** Opening Data block **

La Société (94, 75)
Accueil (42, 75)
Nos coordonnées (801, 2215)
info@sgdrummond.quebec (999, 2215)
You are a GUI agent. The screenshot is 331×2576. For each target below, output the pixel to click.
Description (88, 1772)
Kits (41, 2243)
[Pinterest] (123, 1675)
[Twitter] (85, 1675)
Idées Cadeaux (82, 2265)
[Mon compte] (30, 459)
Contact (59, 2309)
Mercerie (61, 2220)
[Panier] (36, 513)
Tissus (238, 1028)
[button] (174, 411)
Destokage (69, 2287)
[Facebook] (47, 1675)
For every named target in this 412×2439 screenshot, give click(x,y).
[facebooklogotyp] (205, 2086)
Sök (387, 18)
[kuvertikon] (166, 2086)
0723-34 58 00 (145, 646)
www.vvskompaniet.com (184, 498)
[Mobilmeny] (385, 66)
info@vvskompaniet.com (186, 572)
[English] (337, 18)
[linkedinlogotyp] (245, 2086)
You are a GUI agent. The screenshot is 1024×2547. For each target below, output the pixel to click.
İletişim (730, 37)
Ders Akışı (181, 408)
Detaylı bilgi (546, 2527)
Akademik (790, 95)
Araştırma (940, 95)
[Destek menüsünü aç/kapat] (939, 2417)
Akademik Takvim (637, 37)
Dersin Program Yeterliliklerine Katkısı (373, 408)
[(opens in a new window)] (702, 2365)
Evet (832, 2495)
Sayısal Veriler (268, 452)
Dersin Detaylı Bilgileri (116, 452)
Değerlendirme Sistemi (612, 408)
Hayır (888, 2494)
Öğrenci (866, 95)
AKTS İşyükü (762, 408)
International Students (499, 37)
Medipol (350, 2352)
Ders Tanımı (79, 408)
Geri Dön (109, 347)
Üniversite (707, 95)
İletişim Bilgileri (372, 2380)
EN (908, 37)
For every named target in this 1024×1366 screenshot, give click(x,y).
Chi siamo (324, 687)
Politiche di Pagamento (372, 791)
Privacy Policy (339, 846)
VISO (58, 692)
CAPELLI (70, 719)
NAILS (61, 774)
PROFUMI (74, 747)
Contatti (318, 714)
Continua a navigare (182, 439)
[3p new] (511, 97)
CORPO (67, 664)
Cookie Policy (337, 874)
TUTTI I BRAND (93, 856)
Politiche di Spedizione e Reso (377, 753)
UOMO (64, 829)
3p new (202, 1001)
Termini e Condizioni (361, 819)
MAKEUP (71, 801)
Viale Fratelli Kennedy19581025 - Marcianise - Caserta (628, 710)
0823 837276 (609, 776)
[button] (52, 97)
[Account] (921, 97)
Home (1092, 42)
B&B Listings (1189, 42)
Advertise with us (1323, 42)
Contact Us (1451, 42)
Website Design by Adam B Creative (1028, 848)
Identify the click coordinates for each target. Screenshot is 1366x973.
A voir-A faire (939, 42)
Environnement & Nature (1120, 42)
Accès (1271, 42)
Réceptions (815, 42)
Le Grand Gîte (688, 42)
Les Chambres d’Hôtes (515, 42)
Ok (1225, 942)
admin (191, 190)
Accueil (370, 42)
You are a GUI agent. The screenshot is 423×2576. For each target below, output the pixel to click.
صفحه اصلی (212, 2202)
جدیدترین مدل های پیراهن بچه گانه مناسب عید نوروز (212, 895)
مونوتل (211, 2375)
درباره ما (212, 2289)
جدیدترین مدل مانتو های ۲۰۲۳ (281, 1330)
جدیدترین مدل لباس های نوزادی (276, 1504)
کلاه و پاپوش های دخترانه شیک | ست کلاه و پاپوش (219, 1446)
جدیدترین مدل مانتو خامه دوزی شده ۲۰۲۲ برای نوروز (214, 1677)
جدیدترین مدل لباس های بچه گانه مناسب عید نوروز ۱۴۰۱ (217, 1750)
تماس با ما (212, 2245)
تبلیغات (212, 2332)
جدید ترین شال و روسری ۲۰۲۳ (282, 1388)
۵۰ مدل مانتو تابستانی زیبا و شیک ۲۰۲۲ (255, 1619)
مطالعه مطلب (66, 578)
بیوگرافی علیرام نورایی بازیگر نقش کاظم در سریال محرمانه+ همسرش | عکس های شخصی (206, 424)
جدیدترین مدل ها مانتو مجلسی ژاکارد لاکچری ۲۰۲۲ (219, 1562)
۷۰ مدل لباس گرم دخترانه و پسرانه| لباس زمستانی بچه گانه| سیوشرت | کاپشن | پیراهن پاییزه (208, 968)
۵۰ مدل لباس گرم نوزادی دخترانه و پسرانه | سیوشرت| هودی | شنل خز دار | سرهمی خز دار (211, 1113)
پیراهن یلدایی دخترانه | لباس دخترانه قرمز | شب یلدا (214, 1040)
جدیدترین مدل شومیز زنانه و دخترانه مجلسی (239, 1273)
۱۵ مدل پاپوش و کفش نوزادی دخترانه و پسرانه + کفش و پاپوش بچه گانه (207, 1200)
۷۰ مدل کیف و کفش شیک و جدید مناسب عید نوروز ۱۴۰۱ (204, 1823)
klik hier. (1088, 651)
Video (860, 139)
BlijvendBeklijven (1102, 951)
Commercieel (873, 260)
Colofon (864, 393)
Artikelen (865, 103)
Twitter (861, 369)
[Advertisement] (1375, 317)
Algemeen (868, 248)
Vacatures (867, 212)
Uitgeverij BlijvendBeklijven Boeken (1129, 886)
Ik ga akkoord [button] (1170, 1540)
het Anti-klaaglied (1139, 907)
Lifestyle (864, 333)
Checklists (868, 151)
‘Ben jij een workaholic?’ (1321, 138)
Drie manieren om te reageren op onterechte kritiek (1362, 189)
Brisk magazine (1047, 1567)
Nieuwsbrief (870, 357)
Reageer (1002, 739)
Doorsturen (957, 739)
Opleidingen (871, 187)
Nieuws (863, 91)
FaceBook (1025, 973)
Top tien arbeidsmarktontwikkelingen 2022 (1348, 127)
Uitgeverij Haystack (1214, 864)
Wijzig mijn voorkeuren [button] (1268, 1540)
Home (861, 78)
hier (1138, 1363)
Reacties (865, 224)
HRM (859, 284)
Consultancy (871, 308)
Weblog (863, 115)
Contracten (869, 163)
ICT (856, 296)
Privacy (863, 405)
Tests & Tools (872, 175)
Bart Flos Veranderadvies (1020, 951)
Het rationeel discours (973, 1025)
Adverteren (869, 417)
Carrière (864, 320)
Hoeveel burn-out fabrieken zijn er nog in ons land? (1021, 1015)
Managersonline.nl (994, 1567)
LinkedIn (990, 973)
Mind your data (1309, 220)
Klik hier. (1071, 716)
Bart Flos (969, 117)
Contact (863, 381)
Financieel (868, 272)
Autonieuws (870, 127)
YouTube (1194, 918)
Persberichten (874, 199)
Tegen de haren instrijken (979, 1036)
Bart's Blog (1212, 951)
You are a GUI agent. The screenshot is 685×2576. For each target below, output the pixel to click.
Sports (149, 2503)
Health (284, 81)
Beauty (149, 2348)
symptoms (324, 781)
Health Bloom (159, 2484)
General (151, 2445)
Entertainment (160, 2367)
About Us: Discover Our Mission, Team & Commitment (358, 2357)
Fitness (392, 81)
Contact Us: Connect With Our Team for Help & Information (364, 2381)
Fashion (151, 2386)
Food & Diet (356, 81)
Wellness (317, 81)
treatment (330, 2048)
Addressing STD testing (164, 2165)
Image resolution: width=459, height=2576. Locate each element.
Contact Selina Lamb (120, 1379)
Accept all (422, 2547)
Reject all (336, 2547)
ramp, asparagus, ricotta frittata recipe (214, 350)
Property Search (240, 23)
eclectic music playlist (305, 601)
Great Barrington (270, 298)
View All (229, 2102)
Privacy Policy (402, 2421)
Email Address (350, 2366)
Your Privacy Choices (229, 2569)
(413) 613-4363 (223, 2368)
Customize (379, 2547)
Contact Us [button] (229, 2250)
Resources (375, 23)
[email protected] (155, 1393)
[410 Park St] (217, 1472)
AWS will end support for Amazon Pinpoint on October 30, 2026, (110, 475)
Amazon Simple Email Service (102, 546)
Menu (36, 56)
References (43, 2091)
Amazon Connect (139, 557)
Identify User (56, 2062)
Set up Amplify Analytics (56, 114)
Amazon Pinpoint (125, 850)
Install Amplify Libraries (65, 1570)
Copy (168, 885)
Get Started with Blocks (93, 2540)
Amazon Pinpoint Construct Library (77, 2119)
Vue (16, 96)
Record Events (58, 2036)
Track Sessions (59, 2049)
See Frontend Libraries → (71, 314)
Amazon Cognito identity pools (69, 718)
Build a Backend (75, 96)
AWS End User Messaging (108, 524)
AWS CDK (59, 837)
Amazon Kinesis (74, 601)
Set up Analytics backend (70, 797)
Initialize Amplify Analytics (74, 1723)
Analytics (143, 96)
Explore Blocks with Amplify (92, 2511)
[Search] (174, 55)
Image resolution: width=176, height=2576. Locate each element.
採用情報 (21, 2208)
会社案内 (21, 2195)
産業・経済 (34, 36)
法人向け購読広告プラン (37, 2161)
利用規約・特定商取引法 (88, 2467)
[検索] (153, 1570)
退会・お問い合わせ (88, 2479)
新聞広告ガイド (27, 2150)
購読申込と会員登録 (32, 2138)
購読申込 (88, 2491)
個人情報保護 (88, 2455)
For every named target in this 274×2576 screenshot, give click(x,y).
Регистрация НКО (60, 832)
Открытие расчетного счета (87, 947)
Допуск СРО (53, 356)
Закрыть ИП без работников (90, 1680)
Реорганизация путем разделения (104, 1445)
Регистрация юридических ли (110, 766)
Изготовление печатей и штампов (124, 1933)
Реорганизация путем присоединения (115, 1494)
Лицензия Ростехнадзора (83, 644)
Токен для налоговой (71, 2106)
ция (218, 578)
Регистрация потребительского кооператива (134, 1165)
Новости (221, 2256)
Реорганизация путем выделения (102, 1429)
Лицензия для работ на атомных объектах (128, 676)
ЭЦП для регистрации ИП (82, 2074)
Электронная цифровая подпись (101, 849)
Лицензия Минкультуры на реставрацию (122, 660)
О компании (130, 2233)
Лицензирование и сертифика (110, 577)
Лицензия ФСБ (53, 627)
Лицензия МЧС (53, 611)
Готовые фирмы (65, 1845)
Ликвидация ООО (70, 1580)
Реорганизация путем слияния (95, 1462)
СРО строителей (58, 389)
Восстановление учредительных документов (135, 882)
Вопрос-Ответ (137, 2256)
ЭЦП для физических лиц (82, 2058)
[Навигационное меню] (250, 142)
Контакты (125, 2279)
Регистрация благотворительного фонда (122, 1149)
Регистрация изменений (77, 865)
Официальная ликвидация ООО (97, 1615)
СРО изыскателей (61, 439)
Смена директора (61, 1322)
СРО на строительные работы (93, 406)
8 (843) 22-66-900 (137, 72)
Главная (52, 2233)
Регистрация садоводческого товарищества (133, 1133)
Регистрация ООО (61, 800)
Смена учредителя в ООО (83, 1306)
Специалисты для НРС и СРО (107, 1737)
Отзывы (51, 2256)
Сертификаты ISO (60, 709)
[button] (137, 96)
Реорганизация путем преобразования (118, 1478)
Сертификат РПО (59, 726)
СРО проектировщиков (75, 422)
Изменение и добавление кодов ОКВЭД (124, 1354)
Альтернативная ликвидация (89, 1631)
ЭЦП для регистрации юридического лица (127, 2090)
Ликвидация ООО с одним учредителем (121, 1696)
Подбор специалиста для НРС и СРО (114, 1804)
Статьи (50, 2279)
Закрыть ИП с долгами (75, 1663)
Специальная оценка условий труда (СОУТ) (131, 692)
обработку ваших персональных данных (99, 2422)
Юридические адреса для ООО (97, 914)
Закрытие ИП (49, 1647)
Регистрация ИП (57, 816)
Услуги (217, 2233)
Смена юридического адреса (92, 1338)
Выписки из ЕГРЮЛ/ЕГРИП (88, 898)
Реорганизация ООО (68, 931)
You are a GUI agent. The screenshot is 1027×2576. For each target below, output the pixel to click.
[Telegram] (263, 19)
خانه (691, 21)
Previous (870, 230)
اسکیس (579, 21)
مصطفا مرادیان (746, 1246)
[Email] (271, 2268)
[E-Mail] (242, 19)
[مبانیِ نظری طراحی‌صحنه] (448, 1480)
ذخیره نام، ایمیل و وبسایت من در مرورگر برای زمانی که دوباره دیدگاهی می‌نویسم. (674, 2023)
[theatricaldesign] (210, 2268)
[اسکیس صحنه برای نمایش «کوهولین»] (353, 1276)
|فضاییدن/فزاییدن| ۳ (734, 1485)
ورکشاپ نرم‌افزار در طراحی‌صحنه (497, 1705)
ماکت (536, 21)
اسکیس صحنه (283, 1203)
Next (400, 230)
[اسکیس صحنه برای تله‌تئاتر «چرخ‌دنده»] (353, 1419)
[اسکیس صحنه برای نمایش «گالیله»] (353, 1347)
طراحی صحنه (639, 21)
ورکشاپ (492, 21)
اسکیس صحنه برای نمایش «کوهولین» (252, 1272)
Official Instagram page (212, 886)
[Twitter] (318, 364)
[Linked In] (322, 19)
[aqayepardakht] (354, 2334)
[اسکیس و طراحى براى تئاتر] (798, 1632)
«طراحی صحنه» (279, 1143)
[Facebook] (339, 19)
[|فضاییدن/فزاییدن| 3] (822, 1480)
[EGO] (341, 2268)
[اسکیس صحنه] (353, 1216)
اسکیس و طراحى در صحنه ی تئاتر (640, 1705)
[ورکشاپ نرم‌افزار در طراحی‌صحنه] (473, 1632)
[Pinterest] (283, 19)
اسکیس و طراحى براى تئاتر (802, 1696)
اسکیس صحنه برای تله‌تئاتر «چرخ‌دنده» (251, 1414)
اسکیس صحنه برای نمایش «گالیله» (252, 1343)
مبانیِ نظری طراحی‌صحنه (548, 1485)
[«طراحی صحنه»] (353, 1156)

** Closing Data block **

Directions –
Copy the lines of the data above exactly as written, beginning with the line containing "Continua a navigare (182, 439)" and ending with the line containing "B&B Listings (1189, 42)", and leave out all other lines.

Solution –
Continua a navigare (182, 439)
[3p new] (511, 97)
CORPO (67, 664)
Cookie Policy (337, 874)
TUTTI I BRAND (93, 856)
Politiche di Spedizione e Reso (377, 753)
UOMO (64, 829)
3p new (202, 1001)
Termini e Condizioni (361, 819)
MAKEUP (71, 801)
Viale Fratelli Kennedy19581025 - Marcianise - Caserta (628, 710)
0823 837276 (609, 776)
[button] (52, 97)
[Account] (921, 97)
Home (1092, 42)
B&B Listings (1189, 42)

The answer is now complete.